Süddeutsche Zeitung - Rezension
Süddeutsche Zeitung | Besprechung von 25.01.2022

Gott ist größer
Und wir Menschen können immer nur Götzen anbeten:
Navid Kermanis Islamkunde ist eine Übung in religiöser Musikalität für alle
Die Behauptung, man sei „religiös unmusikalisch“, gehört zu den trivialen Selbstbeschreibungen des modernen, säkularisierten Menschen. Sie legt die Empfänglichkeit für Glaubensfragen gewissermaßen in Gottes Hand, als natürliche Anlage, die man eben hat oder auch nicht. Dabei ist Max Weber, dem Erfinder der Formulierung, eine Metapher gelungen, die genau solchen Fatalismus unterläuft. Musikalität lässt sich ausbilden und trainieren, und überhaupt: Sind völlig unmusikalische Menschen überhaupt vorstellbar?

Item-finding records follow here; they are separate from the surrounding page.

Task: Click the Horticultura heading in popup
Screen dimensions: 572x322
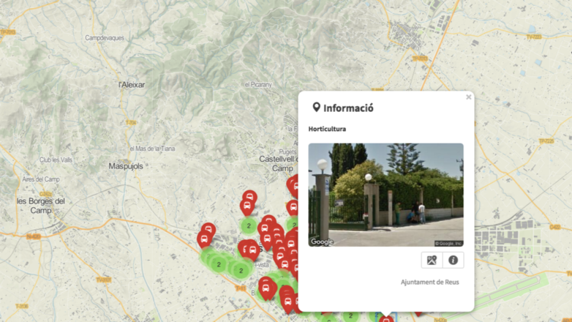Action: click(327, 129)
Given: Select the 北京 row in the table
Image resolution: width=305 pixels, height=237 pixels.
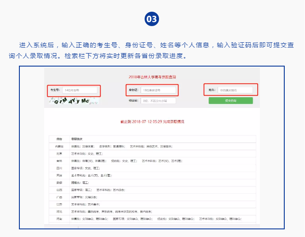Looking at the screenshot, I should pos(59,153).
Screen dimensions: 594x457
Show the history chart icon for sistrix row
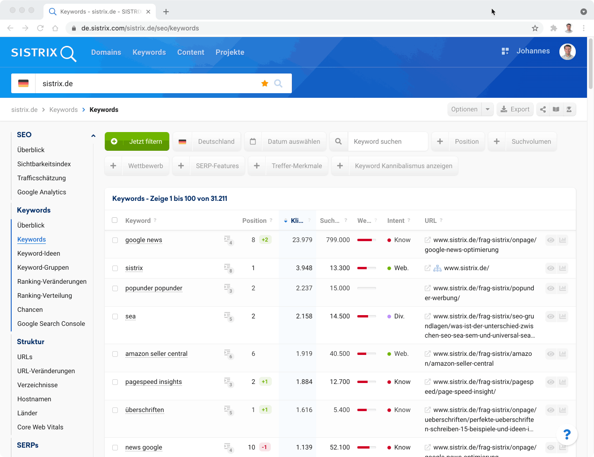(x=563, y=268)
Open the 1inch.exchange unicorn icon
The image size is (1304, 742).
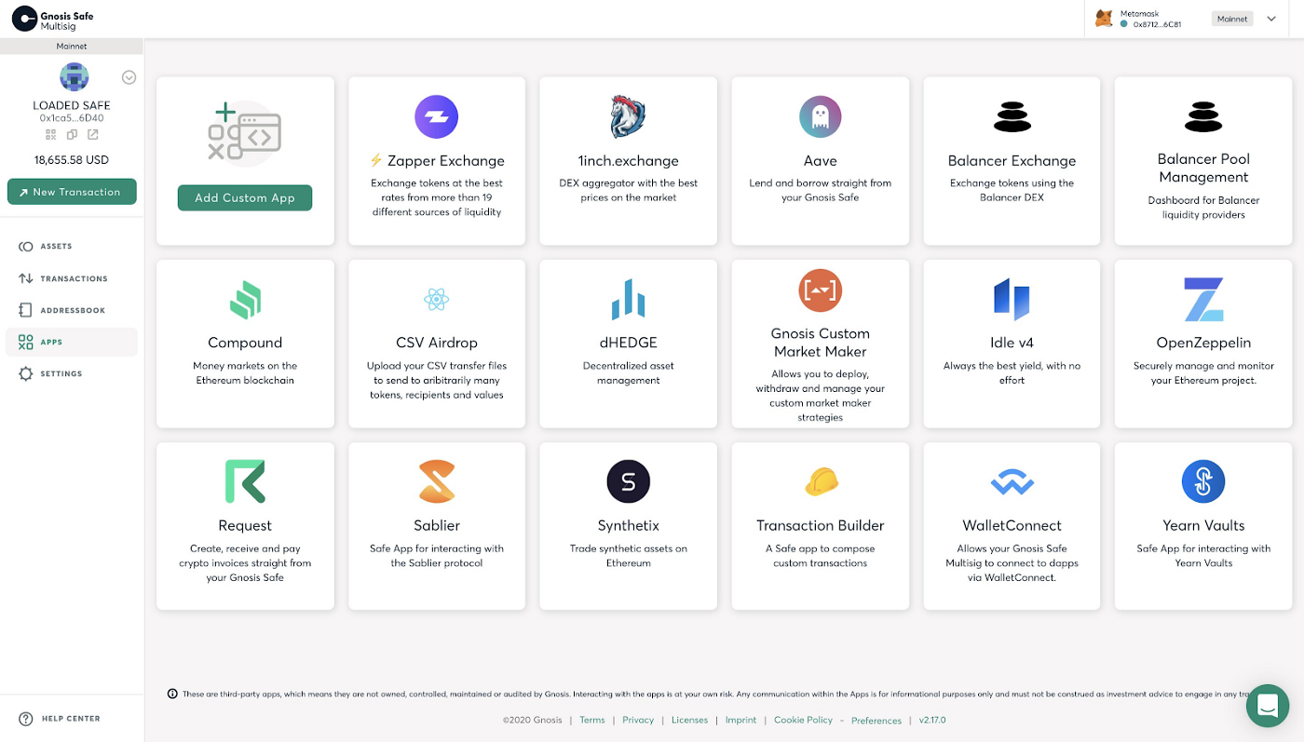[628, 116]
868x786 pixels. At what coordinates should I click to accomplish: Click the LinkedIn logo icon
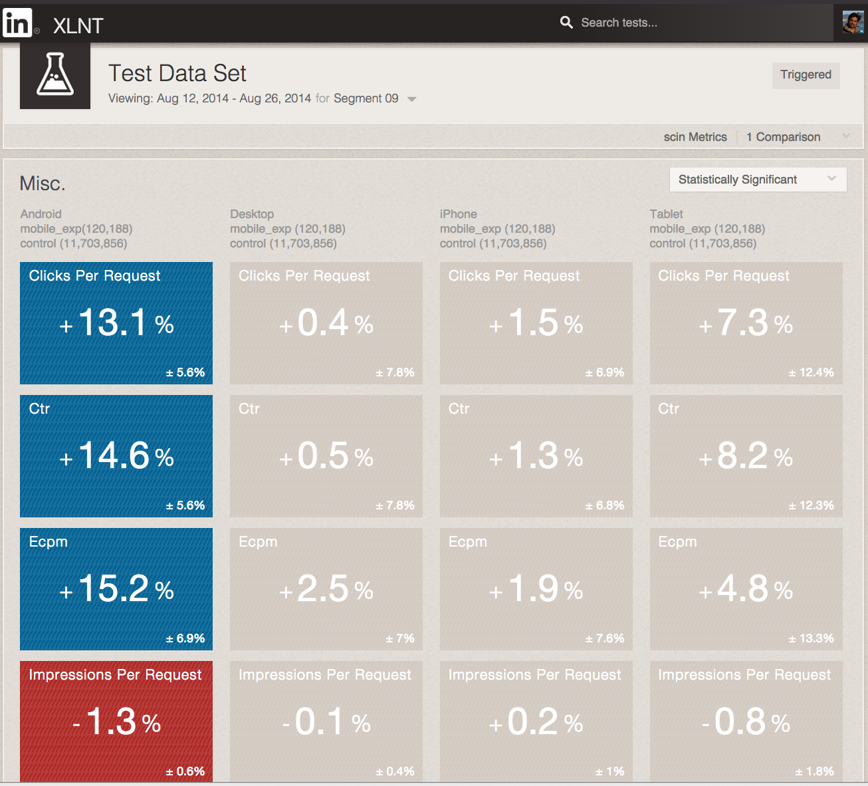pos(17,23)
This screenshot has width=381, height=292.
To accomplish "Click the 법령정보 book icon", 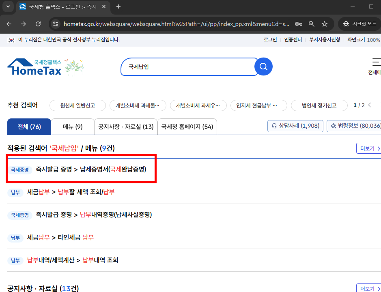I will [x=334, y=126].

Es gibt jetzt für jeden Gläubigen oder Ungläubigen, welcher Konfession oder Weltanschauung auch immer, eine neue Gelegenheit, seine Musikalität, seine Anlage zur Religion zu erproben, und zwar ausgerechnet in einem Buch über den Islam. Navid Kermani, der politische Redner, der weitgereiste Reporter und Erzähler, der schriftgelehrte Kenner seiner eigenen Religion, der Freund des Christentums, das er sich über die bildende Kunst erschloss, hat es für seine zwölfjährige Tochter geschrieben. Ihr möchte er, einem letzten Auftrag seines verstorbenen, vor Jahrzehnten aus Iran nach Deutschland eingewanderten Vaters folgend, die Religiosität der eigenen Familie vermitteln, den „Islam, in dem ich aufgewachsen bin“.
Wir lauschen einem intimen, familiären Religionsunterricht für ein ganz modernes Mädchen, das alterstypisch ungebärdig, verquasselt und neugierig ist, dabei erst einmal ungläubig-kritisch gegen alles, was ein Vater ihr vorsetzt. Der Dialog ist nur angedeutet, es geht um eine Redesituation, in der einfacher, elementarer gesprochen werden kann als in einem theologischen Traktat.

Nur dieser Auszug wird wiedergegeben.